🐛 Ensure proper Redis client shutdown in Celery #8237

giancarloromeo · 2025-08-20T08:52:39Z

What do these changes do?

This PR fixes a critical issue with Celery's Redis client lifecycle management where Redis connections were not properly cleaned up, leading to resource leaks. The fix ensures proper initialization and shutdown of Redis clients throughout the application.

Centralizes Redis client lifecycle management for Celery operations
Refactors worker initialization to remove redundant celery_settings parameter
Updates method names for consistency (lifespan → start_and_hold)

BONUS:

This PR fixes an issue that caused hanging tests. Now they complete in ~3m (btw. they always complete)

Related issue/s

fixes Celery worker not calling shutdown on Redis instance #8159

How to test

cd packages/celery-library
make tests

Dev-ops

codecov · 2025-08-20T08:54:48Z

Codecov Report

❌ Patch coverage is 30.76923% with 9 lines in your changes missing coverage.

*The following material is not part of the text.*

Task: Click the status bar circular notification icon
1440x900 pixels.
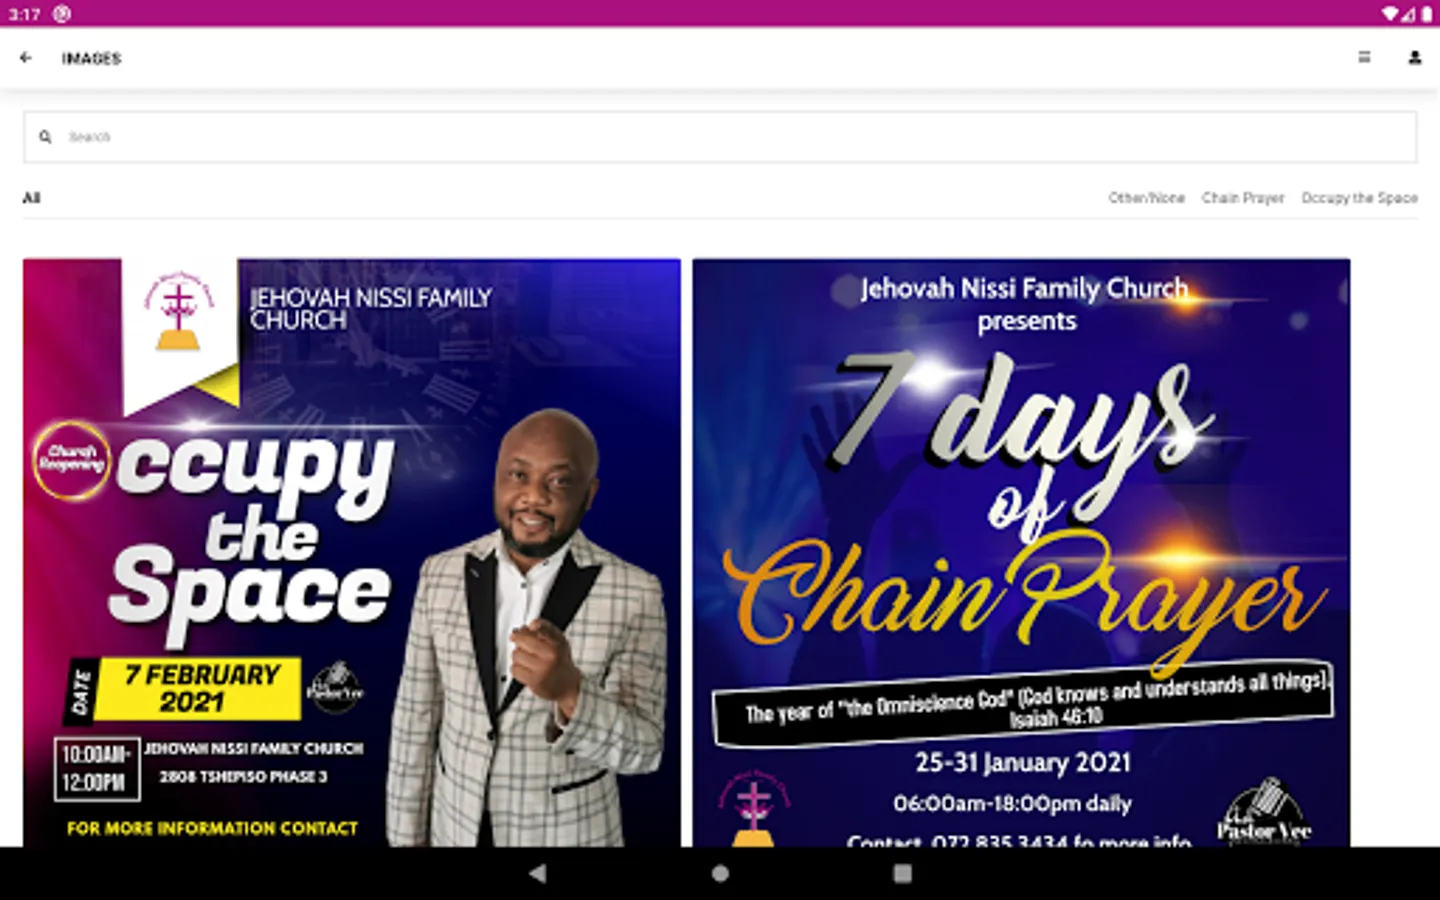Action: pyautogui.click(x=62, y=14)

Please review.
✅ Project coverage is 86.70%. Comparing base (35e7048) to head (8125b5d).

Additional details and impacted files

@@            Coverage Diff             @@
##           master    #8237      +/-   ##
==========================================
- Coverage   88.03%   86.70%   -1.34%     
==========================================
  Files        1919     1449     -470     
  Lines       74341    59854   -14487     
  Branches     1305      682     -623     
==========================================
- Hits        65449    51894   -13555     
+ Misses       8499     7733     -766     
+ Partials      393      227     -166

Flag	Coverage Δ
integrationtests	`59.60% <ø> (-4.63%)`	⬇️
unittests	`86.29% <30.76%> (-0.39%)`	⬇️

Components	Coverage Δ
pkg_aws_library	`∅ <ø> (∅)`
pkg_celery_library	`85.20% <100.00%> (-2.18%)`	⬇️
pkg_dask_task_models_library	`∅ <ø> (∅)`
pkg_models_library	`∅ <ø> (∅)`
pkg_notifications_library	`∅ <ø> (∅)`
pkg_postgres_database	`∅ <ø> (∅)`
pkg_service_integration	`∅ <ø> (∅)`
pkg_service_library	`72.37% <0.00%> (+0.02%)`	⬆️
pkg_settings_library	`∅ <ø> (∅)`
pkg_simcore_sdk	`65.29% <ø> (-19.75%)`	⬇️
agent	`93.53% <ø> (ø)`
api_server	`92.84% <ø> (ø)`
autoscaling	`95.89% <ø> (ø)`
catalog	`92.34% <ø> (ø)`
clusters_keeper	`99.13% <ø> (ø)`
dask_sidecar	`92.37% <ø> (+0.56%)`	⬆️
datcore_adapter	`97.94% <ø> (ø)`
director	`75.81% <ø> (ø)`
director_v2	`85.40% <ø> (-5.52%)`	⬇️
dynamic_scheduler	`96.27% <ø> (ø)`
dynamic_sidecar	`89.19% <ø> (-0.91%)`	⬇️
efs_guardian	`89.62% <ø> (ø)`
invitations	`91.44% <ø> (ø)`
payments	`92.61% <ø> (ø)`
resource_usage_tracker	`92.13% <ø> (+0.21%)`	⬆️
storage	`∅ <ø> (∅)`
webclient	`∅ <ø> (∅)`
webserver	`88.10% <ø> (-0.04%)`	⬇️

Continue to review full report in Codecov by Sentry.

Legend - Click here to learn more
Δ = absolute <relative> (impact), ø = not affected, ? = missing data
Powered by Codecov. Last update 35e7048...8125b5d. Read the comment docs.

🚀 New features to boost your workflow:

📦 JS Bundle Analysis: Save yourself from yourself by tracking and limiting bundle sizes in JS merges.

mergify · 2025-08-20T09:42:15Z

🧪 CI Insights

Here's what we observed from your CI run for 8125b5d.

❌ Failed Jobs

Pipeline	Job	Retries	🔍 CI Insights	📄 Logs
`CI`	`integration-tests`	`0`	View	View
	`system-tests`	`0`	View	View
	`unit-tests`	`0`	View	View

Copilot

Pull Request Overview

This PR fixes a critical issue with Celery's Redis client lifecycle management where Redis connections were not properly cleaned up, leading to resource leaks. The fix ensures proper initialization and shutdown of Redis clients throughout the application.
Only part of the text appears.